▸ **Records supplied**
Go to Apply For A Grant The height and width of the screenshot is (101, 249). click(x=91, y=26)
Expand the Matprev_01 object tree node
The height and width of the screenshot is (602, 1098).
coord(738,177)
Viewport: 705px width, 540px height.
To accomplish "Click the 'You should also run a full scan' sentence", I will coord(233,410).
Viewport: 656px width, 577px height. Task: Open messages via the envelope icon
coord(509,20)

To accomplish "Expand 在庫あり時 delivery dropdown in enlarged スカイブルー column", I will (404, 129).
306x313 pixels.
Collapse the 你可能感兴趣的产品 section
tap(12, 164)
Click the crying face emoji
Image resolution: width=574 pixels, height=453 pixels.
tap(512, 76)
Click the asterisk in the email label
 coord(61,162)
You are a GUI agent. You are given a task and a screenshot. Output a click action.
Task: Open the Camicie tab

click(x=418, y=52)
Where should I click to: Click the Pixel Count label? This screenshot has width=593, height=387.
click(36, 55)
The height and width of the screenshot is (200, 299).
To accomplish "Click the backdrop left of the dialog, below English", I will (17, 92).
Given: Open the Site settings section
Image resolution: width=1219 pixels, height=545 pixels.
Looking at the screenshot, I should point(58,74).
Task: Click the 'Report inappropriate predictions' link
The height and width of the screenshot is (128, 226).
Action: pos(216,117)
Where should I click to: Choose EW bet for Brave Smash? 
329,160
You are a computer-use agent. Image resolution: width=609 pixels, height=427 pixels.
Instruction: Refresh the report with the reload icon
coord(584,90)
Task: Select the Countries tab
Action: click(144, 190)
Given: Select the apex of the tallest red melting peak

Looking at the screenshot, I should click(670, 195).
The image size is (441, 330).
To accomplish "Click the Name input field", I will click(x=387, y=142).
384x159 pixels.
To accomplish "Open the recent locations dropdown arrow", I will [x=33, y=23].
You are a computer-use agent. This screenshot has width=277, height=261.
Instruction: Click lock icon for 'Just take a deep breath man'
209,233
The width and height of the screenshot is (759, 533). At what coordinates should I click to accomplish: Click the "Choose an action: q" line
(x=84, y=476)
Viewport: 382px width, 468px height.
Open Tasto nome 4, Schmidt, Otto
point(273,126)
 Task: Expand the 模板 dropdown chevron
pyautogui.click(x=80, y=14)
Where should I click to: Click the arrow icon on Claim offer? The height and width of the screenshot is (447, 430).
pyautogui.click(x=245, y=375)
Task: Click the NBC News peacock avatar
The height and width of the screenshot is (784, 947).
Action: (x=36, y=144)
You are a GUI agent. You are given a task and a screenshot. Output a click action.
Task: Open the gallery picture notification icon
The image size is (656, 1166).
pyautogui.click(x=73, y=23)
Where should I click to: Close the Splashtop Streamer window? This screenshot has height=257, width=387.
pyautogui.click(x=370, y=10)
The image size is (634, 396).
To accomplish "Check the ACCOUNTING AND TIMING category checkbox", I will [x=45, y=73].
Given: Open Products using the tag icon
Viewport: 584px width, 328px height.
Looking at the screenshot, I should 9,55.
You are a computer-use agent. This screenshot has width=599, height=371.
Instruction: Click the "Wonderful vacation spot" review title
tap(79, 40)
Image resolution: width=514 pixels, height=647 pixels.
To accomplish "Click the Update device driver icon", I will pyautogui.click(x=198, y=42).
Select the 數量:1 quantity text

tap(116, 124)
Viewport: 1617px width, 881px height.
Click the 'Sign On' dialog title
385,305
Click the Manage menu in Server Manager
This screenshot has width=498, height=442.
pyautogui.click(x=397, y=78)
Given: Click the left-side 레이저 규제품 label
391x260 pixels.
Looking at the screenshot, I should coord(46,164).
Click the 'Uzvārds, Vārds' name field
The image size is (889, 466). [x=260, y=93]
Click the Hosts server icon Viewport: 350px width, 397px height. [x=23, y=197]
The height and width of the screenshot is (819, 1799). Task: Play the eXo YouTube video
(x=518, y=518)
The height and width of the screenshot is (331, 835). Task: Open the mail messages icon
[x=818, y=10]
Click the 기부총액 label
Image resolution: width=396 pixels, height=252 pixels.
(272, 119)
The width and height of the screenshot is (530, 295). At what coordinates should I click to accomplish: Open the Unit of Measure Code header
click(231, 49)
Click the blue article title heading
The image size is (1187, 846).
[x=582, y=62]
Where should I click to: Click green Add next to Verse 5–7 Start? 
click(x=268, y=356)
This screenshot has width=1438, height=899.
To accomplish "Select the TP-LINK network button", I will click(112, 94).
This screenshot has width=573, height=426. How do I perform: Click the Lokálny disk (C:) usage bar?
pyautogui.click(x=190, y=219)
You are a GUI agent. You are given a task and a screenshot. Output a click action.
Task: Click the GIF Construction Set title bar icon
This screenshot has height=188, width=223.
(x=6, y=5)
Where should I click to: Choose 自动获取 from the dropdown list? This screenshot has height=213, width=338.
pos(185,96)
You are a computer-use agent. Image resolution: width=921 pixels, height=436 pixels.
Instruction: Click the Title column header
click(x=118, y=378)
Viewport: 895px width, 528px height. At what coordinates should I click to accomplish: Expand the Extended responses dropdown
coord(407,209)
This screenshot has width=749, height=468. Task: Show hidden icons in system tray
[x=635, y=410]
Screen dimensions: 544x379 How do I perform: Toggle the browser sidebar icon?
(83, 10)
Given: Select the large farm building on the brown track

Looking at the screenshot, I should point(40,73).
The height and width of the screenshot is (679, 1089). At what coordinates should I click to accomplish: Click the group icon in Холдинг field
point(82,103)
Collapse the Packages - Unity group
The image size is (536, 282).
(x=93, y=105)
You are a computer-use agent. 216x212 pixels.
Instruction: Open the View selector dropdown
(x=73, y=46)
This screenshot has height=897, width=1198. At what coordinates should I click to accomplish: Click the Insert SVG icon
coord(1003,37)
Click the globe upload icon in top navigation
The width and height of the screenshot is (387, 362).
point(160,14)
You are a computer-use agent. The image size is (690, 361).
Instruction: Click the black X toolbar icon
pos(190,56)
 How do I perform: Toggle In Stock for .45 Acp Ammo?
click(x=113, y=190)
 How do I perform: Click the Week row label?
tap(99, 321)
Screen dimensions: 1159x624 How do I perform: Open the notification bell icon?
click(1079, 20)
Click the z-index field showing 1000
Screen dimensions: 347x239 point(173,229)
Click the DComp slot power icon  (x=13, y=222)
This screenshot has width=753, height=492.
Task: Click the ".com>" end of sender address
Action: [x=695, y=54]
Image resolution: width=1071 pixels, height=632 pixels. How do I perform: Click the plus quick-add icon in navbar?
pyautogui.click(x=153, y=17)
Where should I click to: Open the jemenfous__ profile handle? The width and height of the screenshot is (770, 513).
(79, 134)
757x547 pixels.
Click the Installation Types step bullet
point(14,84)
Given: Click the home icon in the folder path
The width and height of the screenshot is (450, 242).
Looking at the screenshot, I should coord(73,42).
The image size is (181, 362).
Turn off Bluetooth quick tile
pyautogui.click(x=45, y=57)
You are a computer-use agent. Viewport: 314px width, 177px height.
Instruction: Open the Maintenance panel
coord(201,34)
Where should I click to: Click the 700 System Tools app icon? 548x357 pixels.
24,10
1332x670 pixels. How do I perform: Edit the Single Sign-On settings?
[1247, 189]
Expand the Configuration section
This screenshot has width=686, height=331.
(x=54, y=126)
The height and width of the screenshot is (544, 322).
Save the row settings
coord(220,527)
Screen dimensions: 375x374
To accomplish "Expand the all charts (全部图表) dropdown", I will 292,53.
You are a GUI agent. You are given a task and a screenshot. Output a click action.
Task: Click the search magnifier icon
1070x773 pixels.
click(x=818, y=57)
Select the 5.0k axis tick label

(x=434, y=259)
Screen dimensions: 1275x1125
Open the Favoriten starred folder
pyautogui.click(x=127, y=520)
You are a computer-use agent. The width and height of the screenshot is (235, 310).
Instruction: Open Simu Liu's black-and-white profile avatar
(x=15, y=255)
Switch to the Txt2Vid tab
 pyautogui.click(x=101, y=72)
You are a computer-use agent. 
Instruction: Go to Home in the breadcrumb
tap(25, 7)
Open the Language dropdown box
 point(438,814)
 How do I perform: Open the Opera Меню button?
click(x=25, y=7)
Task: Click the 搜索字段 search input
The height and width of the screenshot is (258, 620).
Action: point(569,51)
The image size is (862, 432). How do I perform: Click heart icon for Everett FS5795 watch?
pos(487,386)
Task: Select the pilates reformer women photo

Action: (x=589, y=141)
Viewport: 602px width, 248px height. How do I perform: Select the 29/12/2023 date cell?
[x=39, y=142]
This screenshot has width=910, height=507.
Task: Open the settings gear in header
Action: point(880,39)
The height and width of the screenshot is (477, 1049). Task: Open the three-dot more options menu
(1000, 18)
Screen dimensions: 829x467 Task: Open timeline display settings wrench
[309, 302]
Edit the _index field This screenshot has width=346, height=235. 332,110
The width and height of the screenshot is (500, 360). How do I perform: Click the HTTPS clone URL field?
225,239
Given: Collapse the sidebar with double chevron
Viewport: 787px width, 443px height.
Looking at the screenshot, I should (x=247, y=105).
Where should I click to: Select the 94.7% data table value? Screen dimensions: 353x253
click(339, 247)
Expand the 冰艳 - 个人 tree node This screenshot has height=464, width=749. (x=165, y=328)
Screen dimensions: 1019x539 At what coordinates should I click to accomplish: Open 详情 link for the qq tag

▸ **What is being asked**
Your answer must consist only of the lines from the one containing "Given: Collapse the" through the last line of the data above, both included, exactly as written.

▸ **Reply to the task**
Given: Collapse the sidebar with double chevron
Viewport: 787px width, 443px height.
Looking at the screenshot, I should (x=247, y=105).
Where should I click to: Select the 94.7% data table value? Screen dimensions: 353x253
click(339, 247)
Expand the 冰艳 - 个人 tree node This screenshot has height=464, width=749. (x=165, y=328)
Screen dimensions: 1019x539 At what coordinates should I click to accomplish: Open 详情 link for the qq tag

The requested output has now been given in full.